A tiny percentage have probably heard of a head gasket. A much smaller percentage would have a clue as to what it looks like or what it does.
My wife passed away about 6 months ago and talking to her about anything related to the automotive world would drive me stark raving nuts. It’s a miracle she didn’t do me in first.
Three true stories aboutmy wife and mechanical things.
When our first child was young I came home and found my wife in tears, the baby was on he lap and my wife was trying to clip her nails by squeezing the clippers with her fingers, She had not lifted the lever and turned it around,
We bought our first new vehicle in 1971 A VW bus. The only option was a radio. On the way home from ordering it, my wife said “OH NO, we shouldn’t have ordered the radio from the dealer! I don’t like German music.”
My wife is directionally challenged. I have to write her very specific instructions to get anyplace. She can’t read a road map because dhe is colorblind, all the roads are gray. She was taking our children to Toronto for a competition. After she read the directions, she asked me for directions to get home. I told her to just go bact the way she came. She did. When I saw her she told me this story about all the crazy Canadian driver coming at her going the wrong way on the Queen Elizabeth Highway. Sge came back on the same side of the road she went up on.
When my wife and I got married in 1976, I had a 1975 Olds 98 regency. One day as she was coming home from work, the car was making a terrible racket, it sounded like a machine gun. I started yelling at her, why did she drive home like that instead of calling me? She said like what? I said didn’t you hear the noise? She tells me she didn’t hear anything. I yelled some more. I start walking to the driver’s door to reach in and pop the hood when I saw something that told me what I was going to see. There was a dent in the hood that looked like it had been made from the inside. Sure enough, I lift the hood and there’s no plug in the third cylinder back from the front. Now this was a 455 cid v8 so you can imagine the noise it was making, let alone the noise it made when it blew out. I had changed the plugs the week before and had obviously been distracted when tightening that one. Things have not changed much in 43 years, but I yell a lot less, plugs last a lot longer, and I miss big V8’s.
I don’t know how to do multiple responses yet. But @oldtimer-11 me thinks you jest a little.
@old_mopar_guy In college I was changing plugs for the first time on my 59 Pontiac. I rented a room from a lady and had to work in the street. At any rate I got them all in except the one behind the generator bracket. Got it out but no way could I get it back in again. So I drove the car three blocks up to the gas station where the mechanic I knew put the last plug in for me. Yes it was loud, very loud. Worse than a cycle with no pipes. After that I devised a piece of tubing with a stiff wire that I could guide the plug in with to get it started then pull the tubing off. Think new cars are hard to work on?

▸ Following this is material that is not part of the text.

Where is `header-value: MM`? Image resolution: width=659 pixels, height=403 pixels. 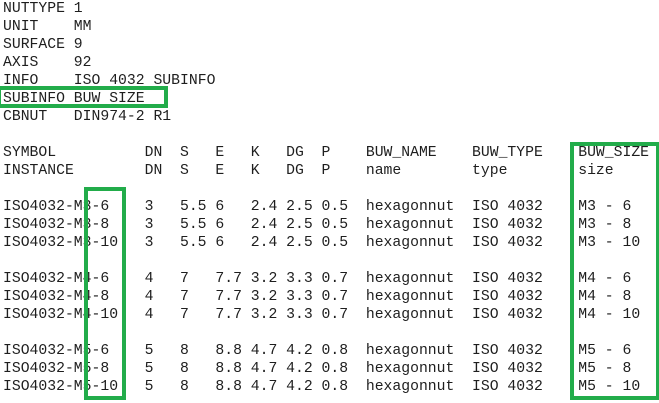
header-value: MM is located at coordinates (82, 27).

I developed early on though the philosophy that anything put together can come apart. Just a matter of studying how they put it together. Of course then they started using rivets and actually molding things together. Still comes apart but no way it’s going back together again.
???
Why not. You just need a pair of scissors.

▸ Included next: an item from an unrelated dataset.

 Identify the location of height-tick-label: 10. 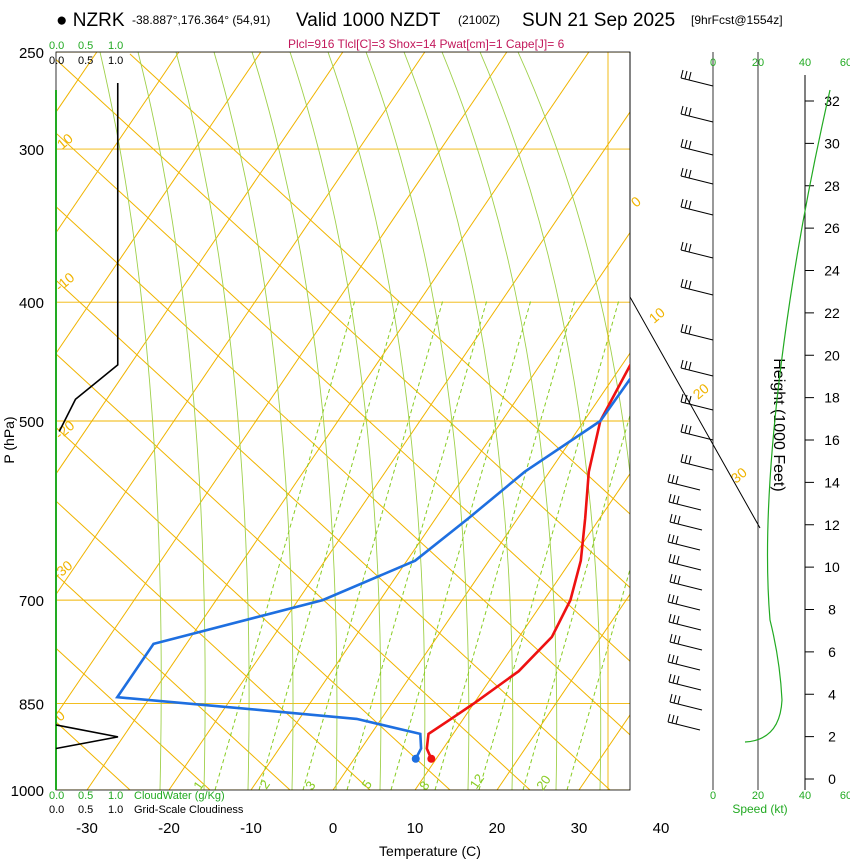
(832, 567).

I would think the buttons to be a problem as I frequently need a blood transfusion after sewing on a button.
Of course it was ridiculous. All situation comedies are.
Arnold was my introduction to how smart pigs are. Growing up near the big city, I had few ways of learning that. The show’s staff portrayed him in a good light, too, of course.
Just as I find myself convinced that television programming is on the decline @George_San_Jose1 reminds me of GREEN ACRES and I realize much of what’s always been on TV was not so good and current programs are struggling to keep up the tradition. Soupy Sales and Ted Mack defined the Golden Age of television I guess.